Therefore, a resource utilization technology of the fly ash from the waste incineration is developed, the fly ash and the regulator are mixed and melted, and finally a resource product with more than 85% of vitreous body components is generated. The test of the leaching solution meets the national discharge standard. The danger waste is changed into resources, the significance is great, and the project operability is strong.
Disclosure of Invention
The invention provides a waste incineration fly ash resource utilization system, and aims to solve the problems in the prior art.

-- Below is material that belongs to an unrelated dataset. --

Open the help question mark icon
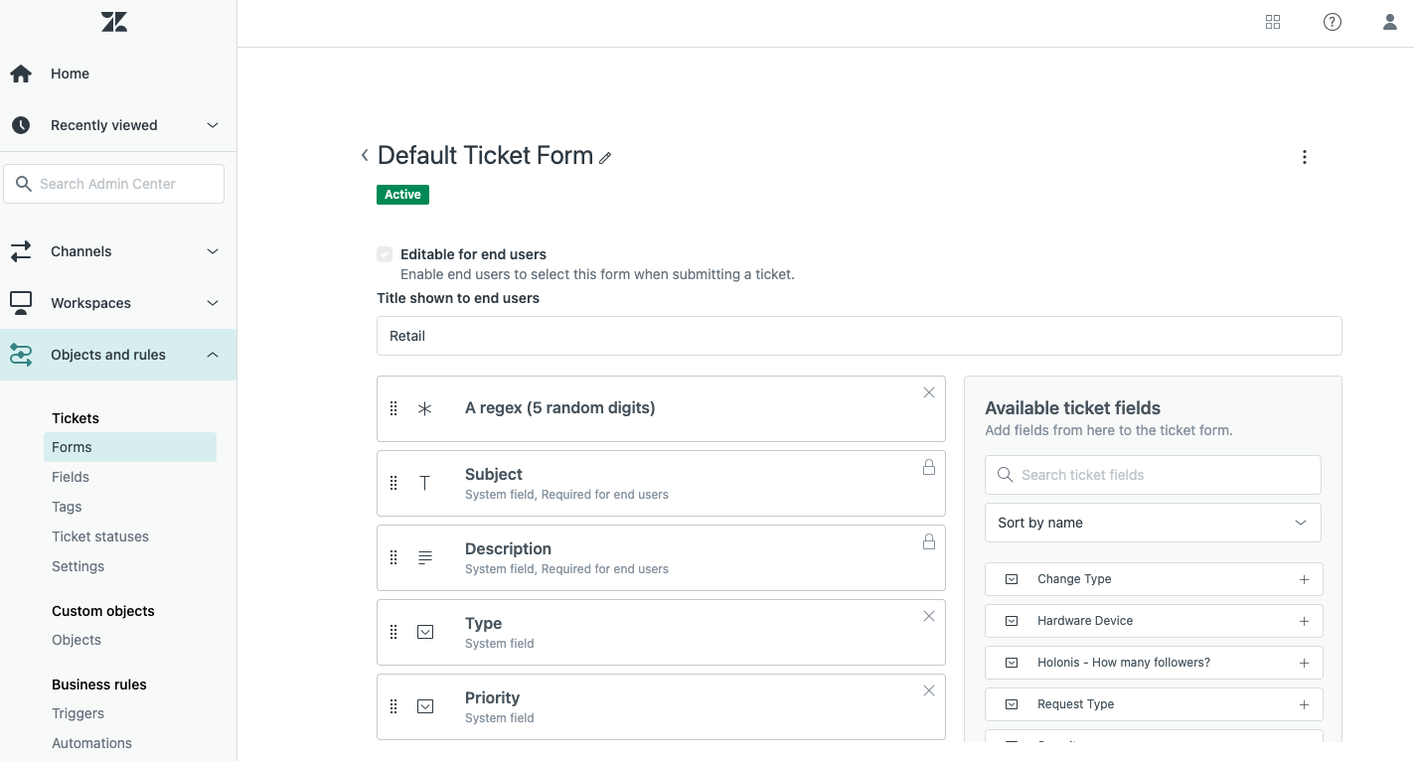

The invention is realized in this way, the waste incineration fly ash resource utilization system includes:
a stock ground for storing waste incineration fly ash and auxiliary materials;
the feeding system is used for mixing the waste incineration fly ash and auxiliary materials according to a preset proportion and outputting dried solid raw materials;
an electric furnace melting system for melting and melting solid raw materials and water-quenching produced slag into a cement production raw material containing vitreous bodies;
the waste heat recovery system is used for recovering heat contained in the flue gas generated by the electric furnace melting system during working;
and the flue gas treatment system is used for purifying the flue gas.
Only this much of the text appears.